◆ DIRECTIONS FOR THIS TASK
Reproduce the lines below, replacing every occurrence of "icon" with "symbol" and leaving everything else unchanged.

Data on locating visible targets
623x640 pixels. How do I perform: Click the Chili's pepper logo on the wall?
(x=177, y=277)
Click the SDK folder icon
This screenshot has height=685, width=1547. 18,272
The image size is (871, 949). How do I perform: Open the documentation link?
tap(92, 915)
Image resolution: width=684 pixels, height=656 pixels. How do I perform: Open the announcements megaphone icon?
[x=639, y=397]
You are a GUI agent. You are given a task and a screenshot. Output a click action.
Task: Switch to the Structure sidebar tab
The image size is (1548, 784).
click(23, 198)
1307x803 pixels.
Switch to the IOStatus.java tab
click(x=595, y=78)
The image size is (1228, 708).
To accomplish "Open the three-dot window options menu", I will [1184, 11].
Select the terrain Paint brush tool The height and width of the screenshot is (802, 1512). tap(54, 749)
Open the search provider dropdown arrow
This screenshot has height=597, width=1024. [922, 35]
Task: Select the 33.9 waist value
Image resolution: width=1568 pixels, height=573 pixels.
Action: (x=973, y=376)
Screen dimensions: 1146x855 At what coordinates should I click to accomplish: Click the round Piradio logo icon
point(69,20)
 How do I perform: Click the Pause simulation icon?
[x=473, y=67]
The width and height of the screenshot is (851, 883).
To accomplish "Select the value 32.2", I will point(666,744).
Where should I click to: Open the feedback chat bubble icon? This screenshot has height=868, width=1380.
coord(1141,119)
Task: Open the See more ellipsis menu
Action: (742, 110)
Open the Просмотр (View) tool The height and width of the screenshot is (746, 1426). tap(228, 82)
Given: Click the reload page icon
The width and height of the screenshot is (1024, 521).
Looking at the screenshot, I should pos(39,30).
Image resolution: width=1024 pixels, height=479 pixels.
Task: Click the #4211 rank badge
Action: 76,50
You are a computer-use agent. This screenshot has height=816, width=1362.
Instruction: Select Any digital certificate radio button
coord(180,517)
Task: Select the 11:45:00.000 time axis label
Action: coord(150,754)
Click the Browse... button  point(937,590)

◆ FULL SOLUTION
623x640 pixels. How do I perform: Click the Chili's pepper logo on the wall?
(x=177, y=277)
Click the SDK folder symbol
This screenshot has height=685, width=1547. 18,272
The image size is (871, 949). How do I perform: Open the documentation link?
tap(92, 915)
Image resolution: width=684 pixels, height=656 pixels. How do I perform: Open the announcements megaphone symbol?
[x=639, y=397]
You are a GUI agent. You are given a task and a screenshot. Output a click action.
Task: Switch to the Structure sidebar tab
The image size is (1548, 784).
click(23, 198)
1307x803 pixels.
Switch to the IOStatus.java tab
click(x=595, y=78)
The image size is (1228, 708).
To accomplish "Open the three-dot window options menu", I will [1184, 11].
Select the terrain Paint brush tool The height and width of the screenshot is (802, 1512). tap(54, 749)
Open the search provider dropdown arrow
This screenshot has height=597, width=1024. [922, 35]
Task: Select the 33.9 waist value
Image resolution: width=1568 pixels, height=573 pixels.
Action: (x=973, y=376)
Screen dimensions: 1146x855 At what coordinates should I click to accomplish: Click the round Piradio logo symbol
point(69,20)
 How do I perform: Click the Pause simulation symbol?
[x=473, y=67]
The width and height of the screenshot is (851, 883).
To accomplish "Select the value 32.2", I will point(666,744).
Where should I click to: Open the feedback chat bubble symbol? This screenshot has height=868, width=1380.
coord(1141,119)
Task: Open the See more ellipsis menu
Action: (742, 110)
Open the Просмотр (View) tool The height and width of the screenshot is (746, 1426). tap(228, 82)
Given: Click the reload page symbol
The width and height of the screenshot is (1024, 521).
Looking at the screenshot, I should pos(39,30).
Image resolution: width=1024 pixels, height=479 pixels.
Task: Click the #4211 rank badge
Action: 76,50
You are a computer-use agent. This screenshot has height=816, width=1362.
Instruction: Select Any digital certificate radio button
coord(180,517)
Task: Select the 11:45:00.000 time axis label
Action: coord(150,754)
Click the Browse... button  point(937,590)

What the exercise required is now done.